The phrase “mind your P's and Q's” is often used to remind people to be careful, and to remain on their best behavior. It appears to have emerged around the 1600s, and the exact origins are actually a bit murky. There are a number of theories to explain the roots of the idiom, although these theories are of varying levels of believability. Ultimately, the history behind this phrase may never truly be known.
One of the most likely theories about “mind your P's and Q's” is related to the pints and quarts served at bars. Many bars and pubs traditionally kept track of customer tabs on a large slate board, adding up the P's and Q's at the end of the night. A smart customer would keep an eye on this list to ensure that the bartender was not fudging the numbers. Some bartenders have also theorized that bar staff may have been admonished to mind their P's and Q's, by keeping track of how many drinks they dispensed over the course of the night.

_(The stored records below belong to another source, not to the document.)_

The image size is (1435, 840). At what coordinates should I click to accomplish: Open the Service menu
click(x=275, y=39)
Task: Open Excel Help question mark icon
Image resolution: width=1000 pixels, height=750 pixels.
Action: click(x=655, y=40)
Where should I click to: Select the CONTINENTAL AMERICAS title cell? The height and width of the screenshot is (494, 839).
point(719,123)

In this sense, one would also need to remain relatively sober to keep a sharp eye out. This sobriety would, of course, result in a generally better standard of behavior. This explanation for the phrase is one of the most widely accepted, since it seems like the most rational.
Some printers have suggested that the term may be related to typesetting. Movable type is cast backward so that it will print the right way, and lower case P's and Q's are easily confused in the type case, since the letters are mirror images of each other. Of course, the same could be said of lower case B's and D's, and the phrase is not “mind your B's and D's.”

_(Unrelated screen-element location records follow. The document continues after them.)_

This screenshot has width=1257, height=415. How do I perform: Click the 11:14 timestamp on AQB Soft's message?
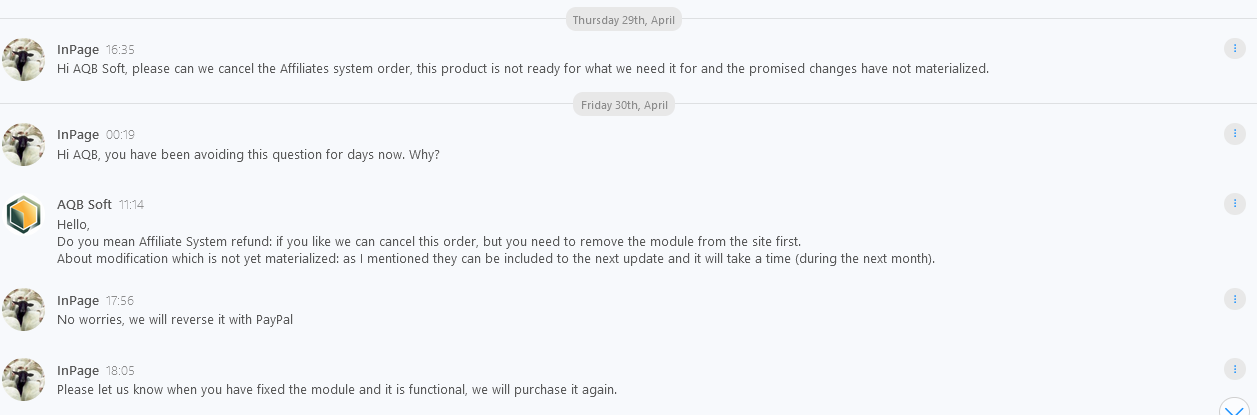tap(131, 205)
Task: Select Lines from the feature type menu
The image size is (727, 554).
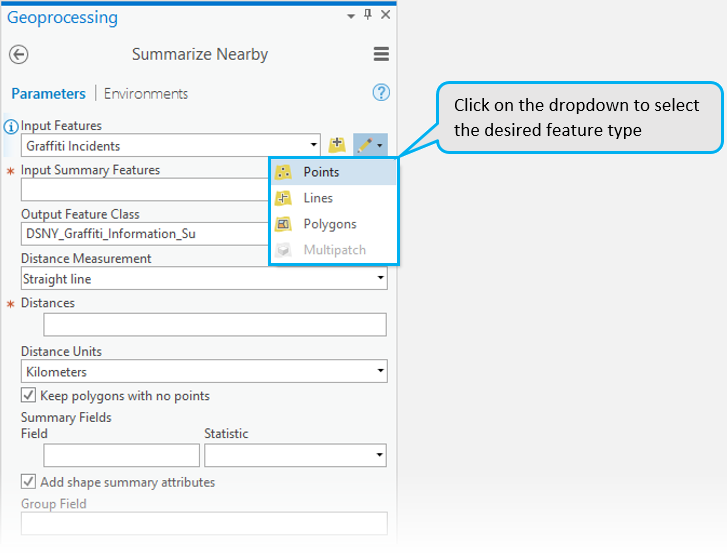Action: pyautogui.click(x=318, y=198)
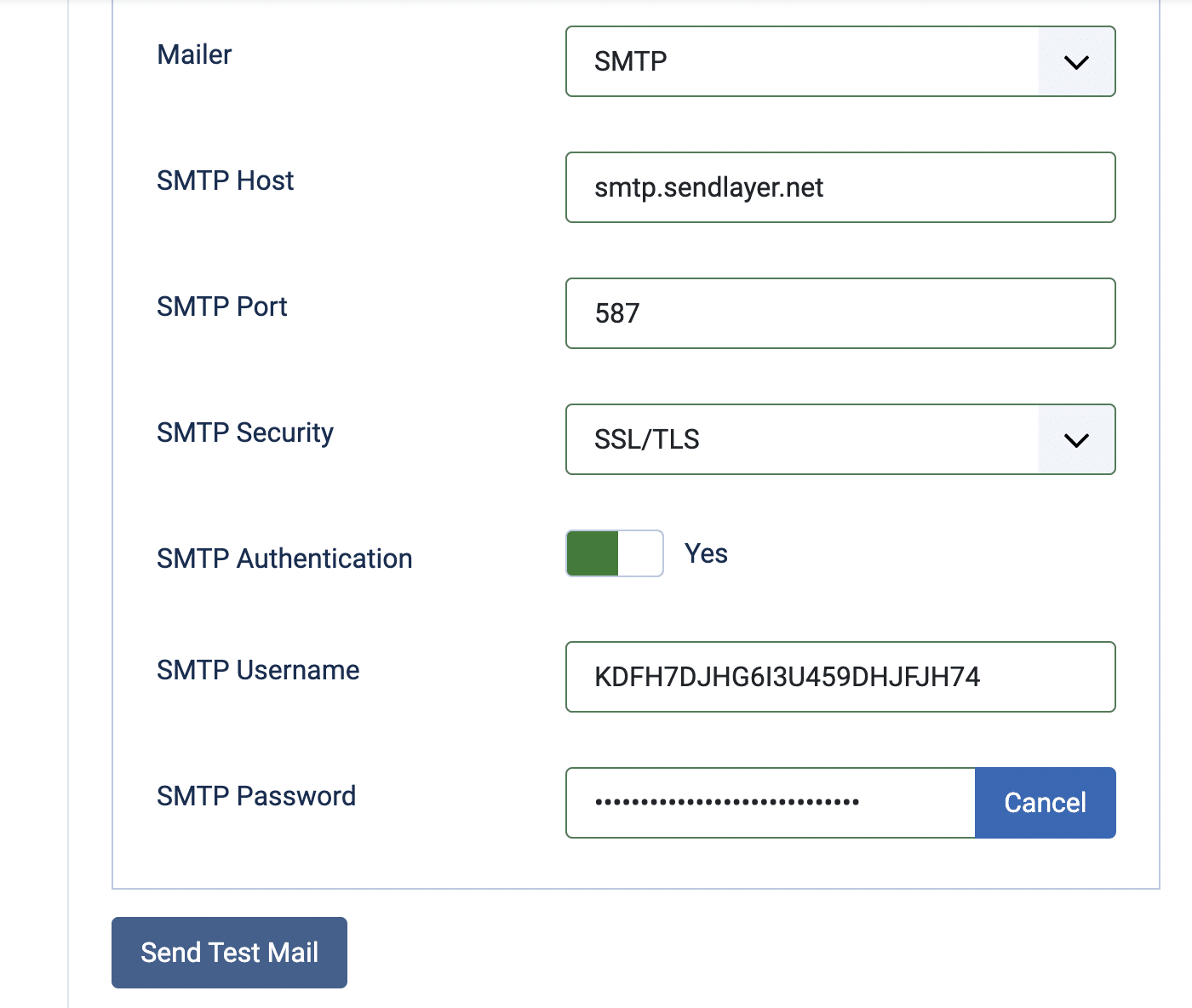The image size is (1192, 1008).
Task: Toggle the SMTP Authentication switch off
Action: pyautogui.click(x=615, y=553)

A young child who is learning to read and write may also be reminded to “mind your P's and Q's,” as the lower case letters can be confused. This explanation is also weak, however, since P's and Q's appear far less commonly than B's and D's in writing, and surely people who are learning how to read could mistake these letters as well. Furthermore, spelling things correctly has no clear link with good behavior, and since many people use the term in the sense of behaving, these explanations both leave something to be desired.
Some people also say that “mind your P's and Q's” is a chess term, as in “mind your pawns and queens.” One would certainly want to keep track of both pawns and queens, as these pieces can be crucial in a chess game. However, there is not a clear and obvious link between playing chess well and behaving well, so this explanation seems a bit weak.